Una settimana ricordando i medici morti per Covid: uno nella nostra provincia dove se sono ammalati circa 150

Una ventina i medici che, nel corso dell'anno, sono stati ricoverati in ospedale per aver contratto il Coronavirus

Una settimana ricordando i medici morti per Covid: uno nella nostra provincia dove se sono ammalati circa 150

Anche nella nostra provincia si ricorderanno, tra sabato prossimo e il 27 febbraio, i medici morti per il Covid-19. Venerdì è prevista una cerimonia a Roma e all’ospedale di Codogno, località lombarda e simbolo della pandemia nel nostro paese.

Ma, anche nella nostra provincia si fanno i conti, a un anno dall’inizio dell’epidemia nel nostro paese, che ha provocato più di 2,5 milioni di malati accertati e più di 85.000 morti in Italia.
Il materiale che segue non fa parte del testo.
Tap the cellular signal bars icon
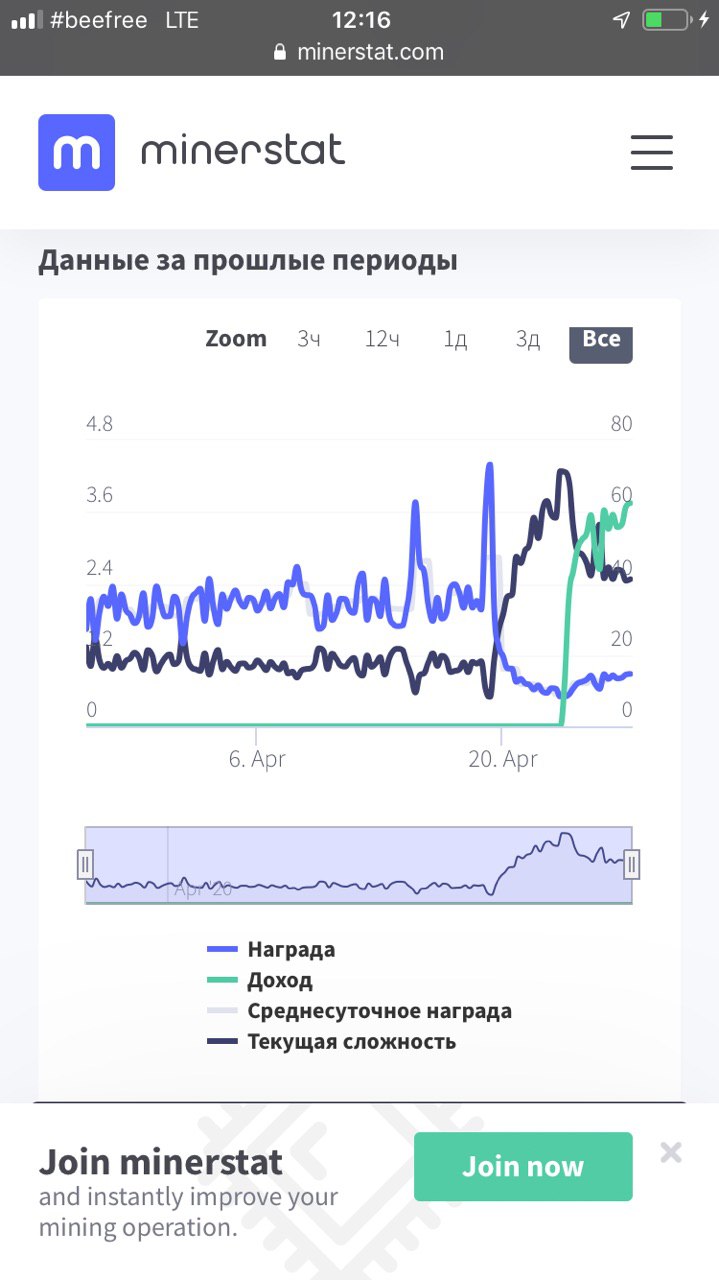 tap(27, 20)
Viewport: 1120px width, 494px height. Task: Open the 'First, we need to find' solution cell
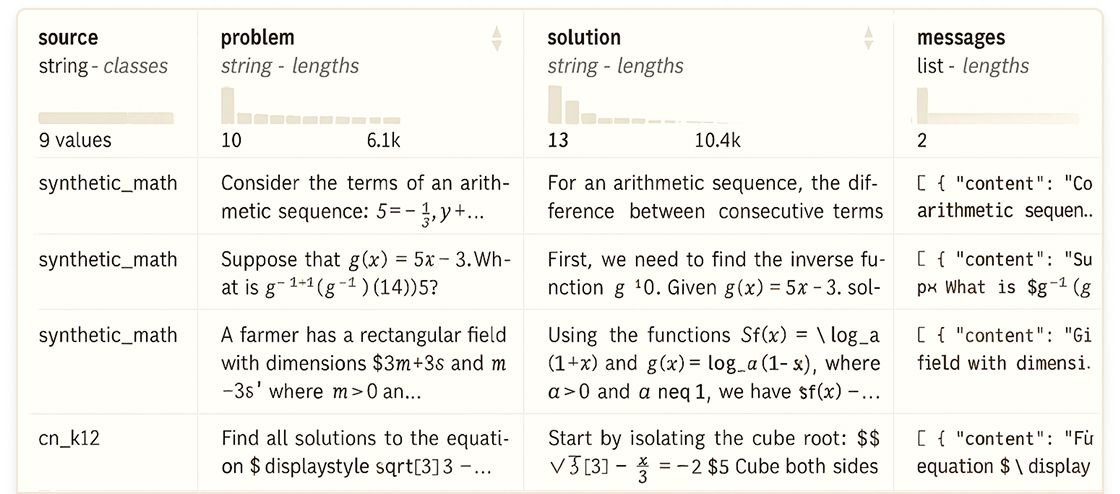[714, 273]
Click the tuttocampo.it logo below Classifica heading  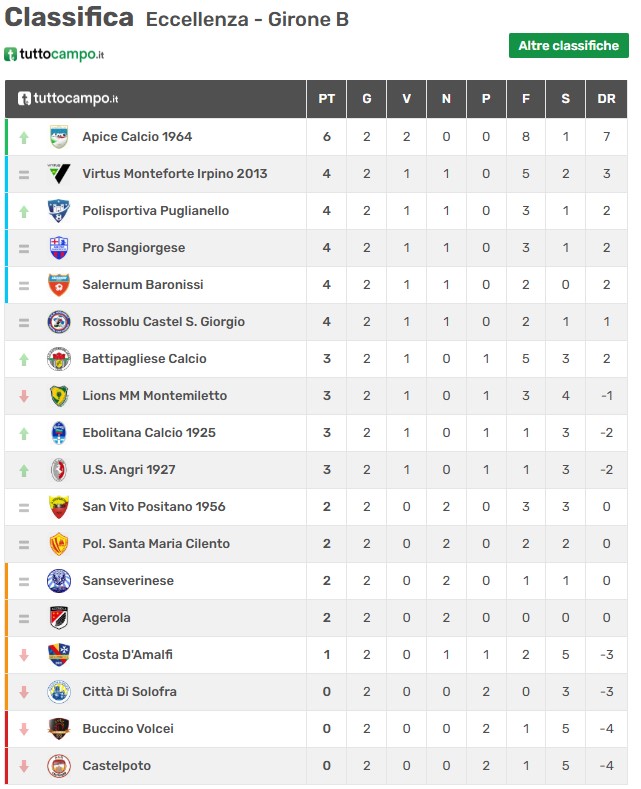pyautogui.click(x=54, y=54)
Anche nella nostra provincia tutti hanno dovuto offrire un tributo alla malattia: un parente morto prematuramente, un negozio che forse non rivedrà la saracinesca alzata, la depressione di lunghe giornate inutili asserragliati dentro casa, la privazione degli abbracci fra nonni e nipoti, o anche solo la mancanza di una serata al ristorante fra amici.

Per quanto riguarda i medici la nostra provincia è stata colpita relativamente, visto che da marzo dello scorso anno si è registrato il decesso di un dottore, Davoud Angari, medico di base a Bussana. E’ morto l’estate scorsa e, tra l’altro, era molto ben voluto nella comunità della frazione matuziana.
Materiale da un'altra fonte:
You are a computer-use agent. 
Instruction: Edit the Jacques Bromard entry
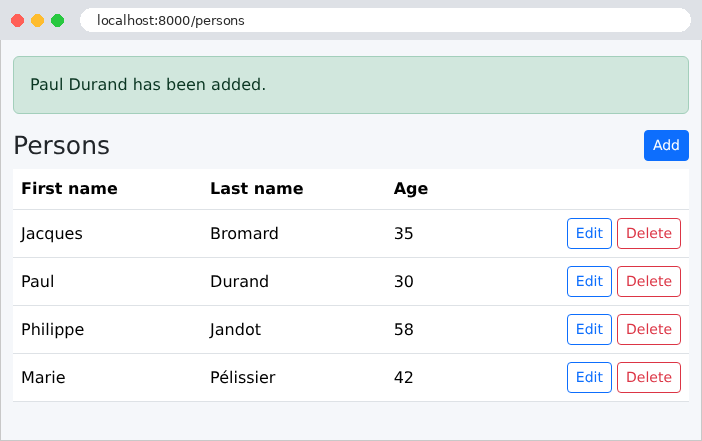tap(589, 233)
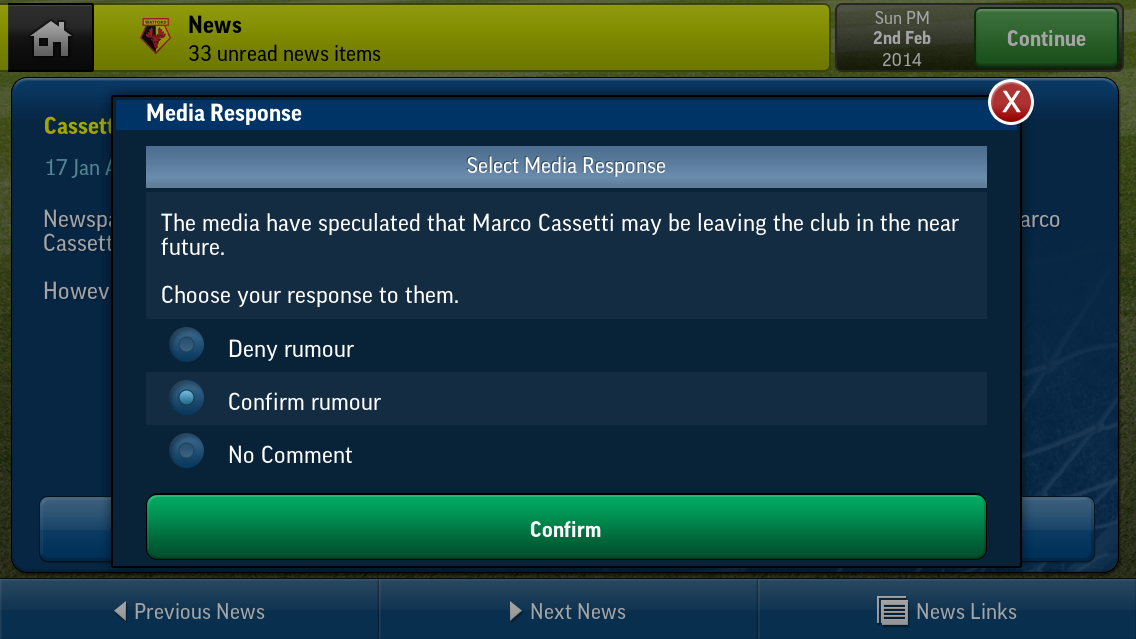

I medici ricoverati in un anno sono stati una ventina e, per fortuna, tutti ne sono usciti guariti, mentre di positivi l’Ordine professionale della nostra provincia ne ha contati finora circa 150. Numeri ovviamente non particolarmente alti, se rapportati a quelli nazionali ma che fanno sempre e comunque riflettere per un anno, a cavallo tra ’20 e ’21, che difficilmente dimenticheremo. Anzi, le future generazioni lo ricorderanno quasi come chi ha vissuto le guerre che hanno caratterizzato il mondo nel 20° secolo.

E infatti, la Federazione Nazionale Ordini Medici Chirughi e Odontoiatri che ha organizzato il ricordo dei colleghi che non ci sono più, conferma che la pandemia in atto è quanto di più simile ci sia ad una guerra, senza bombe e senza fucili, senza fragore.
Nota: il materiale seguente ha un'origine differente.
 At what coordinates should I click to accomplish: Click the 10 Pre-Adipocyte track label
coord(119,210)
Nella nostra provincia, in ricordo dei medici che non ci sono più, verranno celebrate due messe, negli ospedali di Sanremo e Imperia, grazie all’interessamento dei Vescovi Suetta e Borghetti. "Esprimo la riconoscenza più sincera a nome della Federazione Nazionale dei Medici Chirurghi e degli Odontoiatri e di tutta la professione - evidenzia Francesco Alberti, presidentre dell'Ordine imperiese ai Vescovi - per la vicinanza e partecipazione a un dolore che, purtroppo, si rinnova quotidianamente. Sono oggi 319 i colleghi che hanno perso la vita nell’attività di contenimento del virus e il triste elenco dei colleghi scomparsi per Covid-19 si allunga ogni giorno".

Il Consiglio dell’Ordine dei Medici Chirughi e degli Odontoiatri della Provincia di Imperia, commemorerà i colleghi morti per il Covid (circa 300), portando sui camici un piccolo segno (un nastrino nero). Sarà un segno esteriore per ricordare il tributo che i Medici e gli Odontoiatri hanno pagato durante la pandemia, ma l’unico modo possibile per onorarli è stare al fianco dei propri pazienti, al telefono, negli ambulatori e nelle corsie degli ospedali.